::: Extrait à lire

Lorsque l’on entend le disque de Stan Getz avec les violons, on pourrait l’employer pour n’importe quel film, non?
Effectivement. Après il faut voir ce qu’évoque cette musique. Ce que j’aime dans la musique de film ce n’est pas le style choisi mais de voir ce qui se passe entre la musique et l’image : qu’apporte-t-elle comme informations qui ne seraient pas dans l’image et qui la complète ? Par exemple, Mancini était très fort pour cela, le thème de « Days of Wines and Roses » est devenu un standard de jazz mais lorsque l’on entend la musique du générique, avec des choeurs, du cor, de la flûte en sol et des cordes, c’est extrêmement kitch ! A l’image, cela correspond à un type en train de mourir dans le caniveau dans son vomi avec la bouteille de scotch qui roule. La musique écrite ainsi donne un message totalement différent. On a ici une musique hyper romantique, suave, derrière cette scène atroce. L’effet est terrible.
Dans les musiques à l’image traditionnelles, les vents ne sont pas mis en avant…
On pourrait s’amuser avec les instruments et les clichés : le saxo est souvent associé à la séquence d’amour !
Saxo égal sexe !
Un énorme cliché, le violon seul c’est séquence misérable !
Dans votre parcours de compositeur arrivez-vous à convaincre des réalisateurs, des producteurs, pour que le jazz soit une musique que l’on peut mettre sur n’importe quel sujet ?
Je n’ai pas à convaincre, car si on m’appelle c’est parce qu’on veut du jazz. Mais après il y a des discussions. Par exemple, pour le « Boris Vian » à la télévision, de Philippe Le Guay, pour moi qui connaît bien son histoire de trompettiste, compositeur, producteur et un des premiers critiques de jazz, il n’était pas pensable de ne pas mettre du jazz. Le Guay avait une idée très précise sur la musique et il avait raison. La musique fonctionnelle était du jazz, on l’a écrite avant qu’il tourne. Mais pour mettre en valeur Boris Vian, le romancier aussi, il voulait une musique plus classique avec des cordes, il voulait que ce qui se passe dans la tête de Vian ne soit pas que du jazz, mais une musique plus large. Donc j’ai écrit deux types de musique.

::::::
::: Données étudiées

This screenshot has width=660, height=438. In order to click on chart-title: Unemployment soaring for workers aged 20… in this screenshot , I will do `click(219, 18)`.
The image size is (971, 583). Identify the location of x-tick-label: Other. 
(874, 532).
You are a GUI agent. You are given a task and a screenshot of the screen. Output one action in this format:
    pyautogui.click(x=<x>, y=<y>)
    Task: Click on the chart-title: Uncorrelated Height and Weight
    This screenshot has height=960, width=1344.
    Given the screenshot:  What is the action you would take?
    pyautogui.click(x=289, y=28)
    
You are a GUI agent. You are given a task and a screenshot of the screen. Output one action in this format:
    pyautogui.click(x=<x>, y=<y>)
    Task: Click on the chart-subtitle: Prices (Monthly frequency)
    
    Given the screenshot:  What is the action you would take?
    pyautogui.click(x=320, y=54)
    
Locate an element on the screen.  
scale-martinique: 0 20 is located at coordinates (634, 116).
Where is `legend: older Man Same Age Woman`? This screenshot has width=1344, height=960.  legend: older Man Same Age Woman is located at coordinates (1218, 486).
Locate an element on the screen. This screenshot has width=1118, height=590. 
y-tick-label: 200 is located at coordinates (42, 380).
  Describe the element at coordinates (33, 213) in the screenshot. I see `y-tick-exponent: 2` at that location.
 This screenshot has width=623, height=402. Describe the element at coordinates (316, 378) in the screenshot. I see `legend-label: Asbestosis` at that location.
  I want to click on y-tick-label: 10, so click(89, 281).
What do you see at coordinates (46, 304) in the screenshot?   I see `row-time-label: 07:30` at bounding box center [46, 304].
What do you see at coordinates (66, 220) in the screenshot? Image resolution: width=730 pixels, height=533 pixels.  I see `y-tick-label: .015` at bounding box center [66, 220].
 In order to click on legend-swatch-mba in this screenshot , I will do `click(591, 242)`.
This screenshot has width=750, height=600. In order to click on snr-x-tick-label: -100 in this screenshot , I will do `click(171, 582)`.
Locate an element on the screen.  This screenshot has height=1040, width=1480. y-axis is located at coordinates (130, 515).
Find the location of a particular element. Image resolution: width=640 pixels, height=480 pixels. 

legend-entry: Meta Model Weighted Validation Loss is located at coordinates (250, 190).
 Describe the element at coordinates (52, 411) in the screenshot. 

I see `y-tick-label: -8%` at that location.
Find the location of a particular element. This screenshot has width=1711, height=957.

::::::

■ **Consigne 1**
Selon l'extrait sur la musique de film, quel thème de Mancini est devenu un standard de jazz ?
■ **Consigne 2**
Recopiez fidèlement le passage de l'extrait sur la musique de film qui va de « Dans les musiques » jusqu'à « égal sexe ! » inclus.

■ **Votre réponse 1**
Le thème de « Days of Wines and Roses ».

■ **Votre réponse 2**
Dans les musiques à l’image traditionnelles, les vents ne sont pas mis en avant…
On pourrait s’amuser avec les instruments et les clichés : le saxo est souvent associé à la séquence d’amour !
Saxo égal sexe !